Question

$12$ positive charges of magnitude $q$ are placed on a circle of radius $R$ in a manner that they are equally spaced. A charge $Q$ is placed at the centre, if one of the charges $q$ is removed, then the force on $Q$ is

• A. zero
• B. $\frac{q Q}{4 \pi \varepsilon_{0} R^{2}}$ away from the position of the removed charge
• C. $\frac{11 q Q}{4 \pi \varepsilon_{0} R^{2}}$ away from the position of the removed charge
• D. $\frac{q Q}{4 \pi \varepsilon_{0} R^{2}}$ towards the position of the removed charge

Answer 1

Answer: (D)

Force on charge $Q$ is initially zero as forces of $12$ charges balances each other.

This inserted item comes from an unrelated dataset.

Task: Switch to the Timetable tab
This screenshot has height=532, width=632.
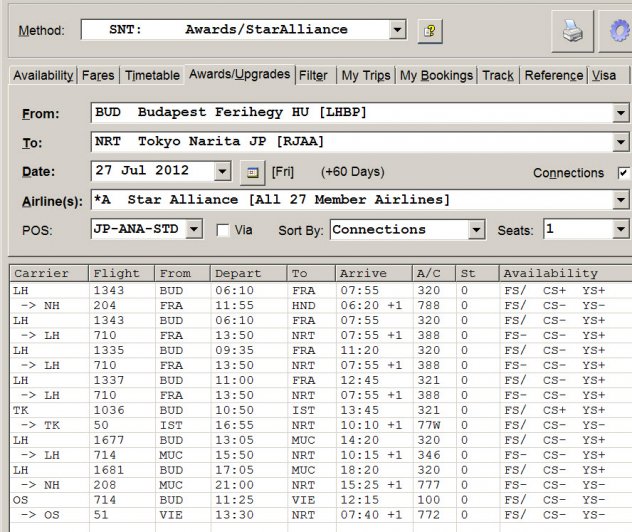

As shown in above figure, forces of diametrically opposite charges balances each other, hence net force on $Q$ is zero. When one of the charge $q$ (let $q_{1}$ ) is removed, net force on $Q$ is now the unbalanced force of diametrically opposite charge.
i.e. Force, $F=\frac{k q Q}{R^{2}}=\frac{q Q}{4 \pi \varepsilon_{0} R^{2}}$
and this force vector points towards the position of the removed charge.